The Reader Configuration module is responsible for handling data loading and preprocessing. Data ingested through this configuration is automatically transformed into the internal structures used by WarpRec's recommendation models. This ensures consistency and reproducibility across different datasets and use cases.

Available Keywords

The following keywords are available to configure the reader:

  • loading_strategy: Defines the loading mechanism for the data. Supported values:

    • dataset -- Loads the dataset directly from the specified path.
    • split -- Loads datasets that have already been partitioned into train, validation, and test sets.
  • data_type: The data format accepted by WarpRec. Currently, only transaction data is supported.

  • reading_method: The source from which the data is read:

    • local -- Reads data from the local filesystem.
    • azure_blob -- Reads data from an Azure Blob Storage. Needs remote-io extra to be installed.
  • local_path: The path to the dataset on the local filesystem. This option is mandatory when reading_method is set to local.

  • azure_blob_name: The name of the Azure Blob to read from. This option is mandatory when reading_method is set to azure_blob.

  • sep: Column separator used in the dataset file. Defaults to '\t'.

  • header: Boolean flag to indicate whether the first row of the file is a header. Defaults to True.

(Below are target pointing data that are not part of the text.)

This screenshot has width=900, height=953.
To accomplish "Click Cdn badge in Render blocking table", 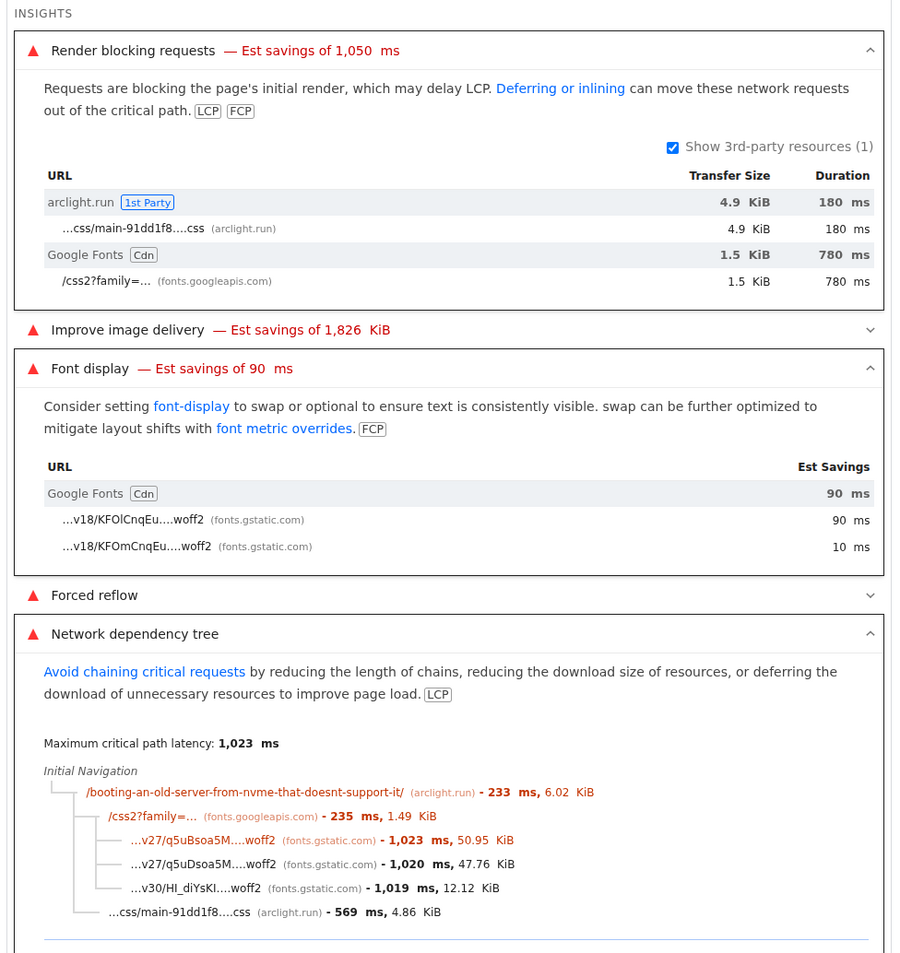I will pos(144,255).
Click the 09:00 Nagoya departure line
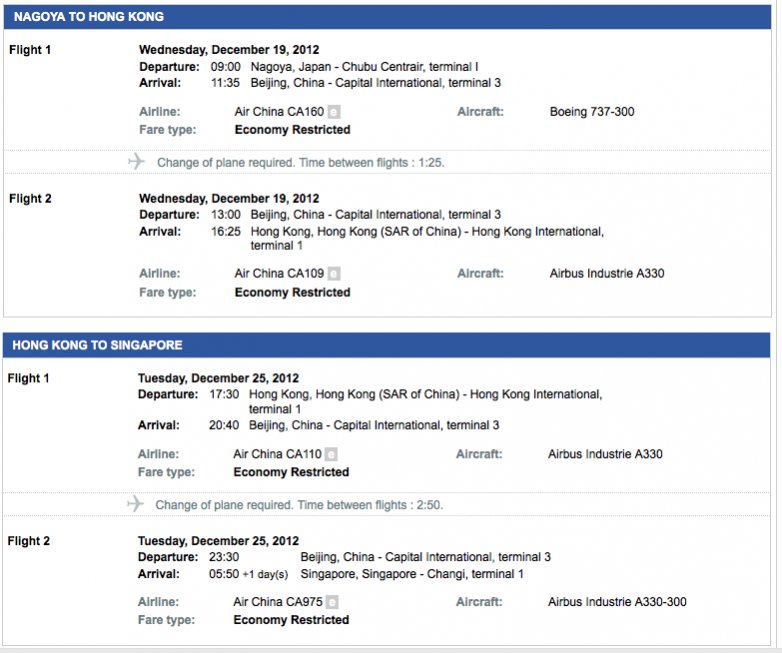The height and width of the screenshot is (653, 782). click(x=309, y=67)
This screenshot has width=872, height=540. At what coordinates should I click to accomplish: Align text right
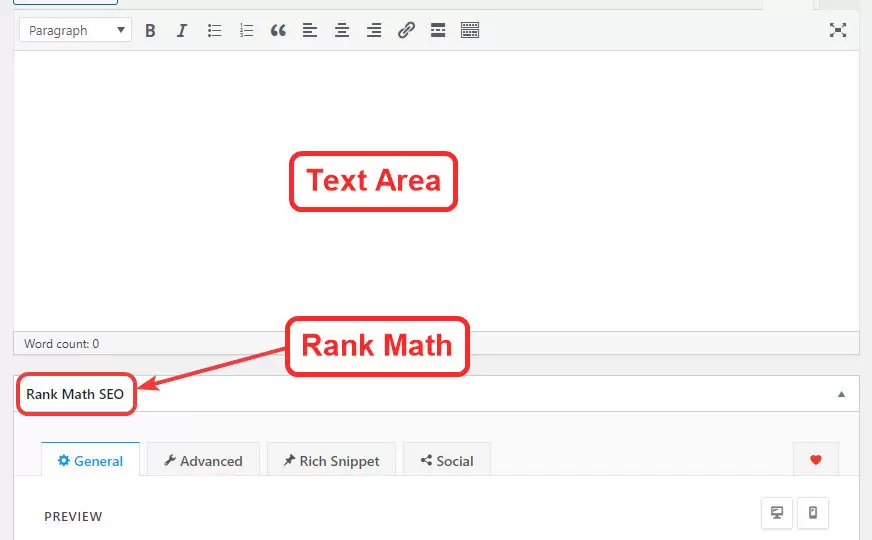pyautogui.click(x=374, y=30)
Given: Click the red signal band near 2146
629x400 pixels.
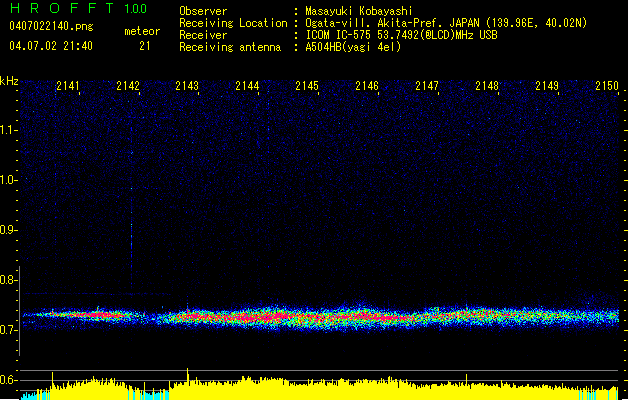Looking at the screenshot, I should (x=366, y=316).
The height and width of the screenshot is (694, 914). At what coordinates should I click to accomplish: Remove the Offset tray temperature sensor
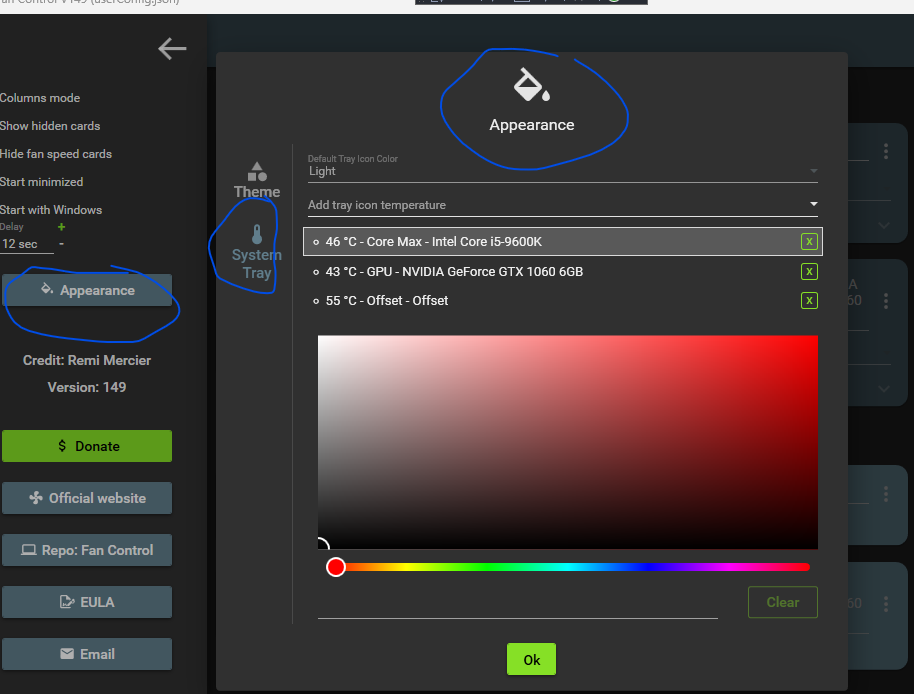(809, 300)
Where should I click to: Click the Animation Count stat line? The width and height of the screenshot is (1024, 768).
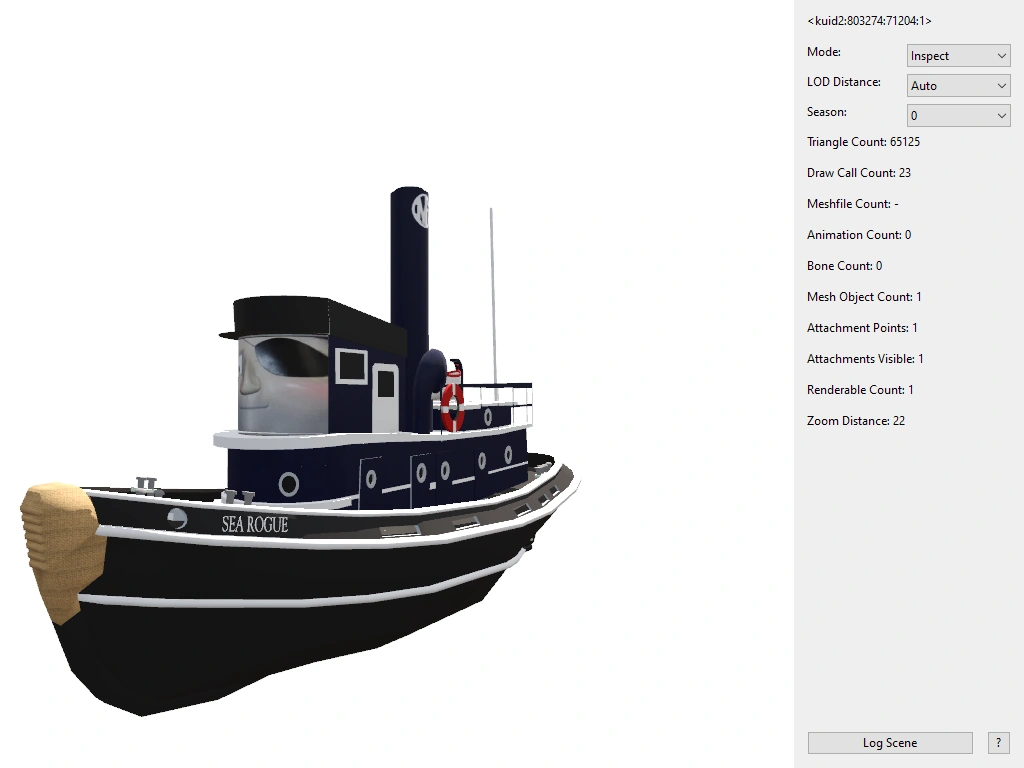[x=858, y=234]
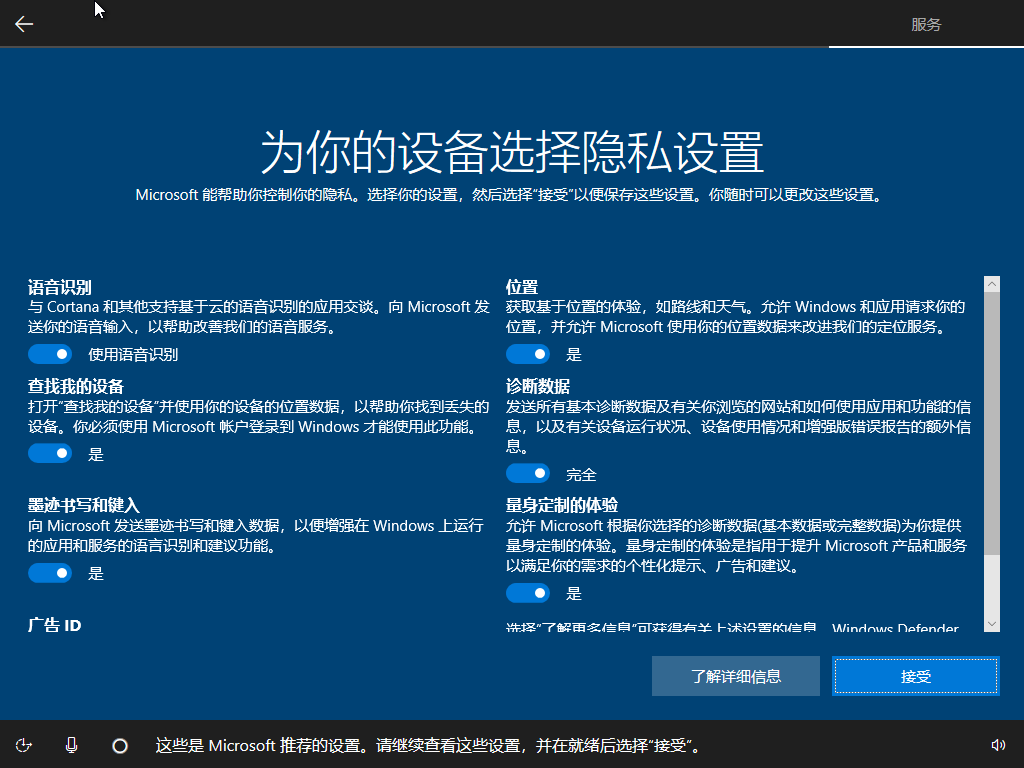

  • rating_type: Specifies the feedback type:

    • implicit -- Each transaction is automatically assigned a score of 1.
    • explicit -- The dataset must contain a numerical score column representing user feedback.
  • file_format: The format of the input file. Supported values:

    • tabular -- Standard delimited text files (e.g., CSV, TSV).
    • parquet -- Columnar storage format optimized for performance.
  • split: A nested configuration block for datasets that are already split.

  • side: A nested configuration block for loading side information associated with items.

  • clustering: A nested configuration block for loading user or item clustering information.

  • labels: A nested configuration block that maps custom dataset column names to WarpRec's internal schema.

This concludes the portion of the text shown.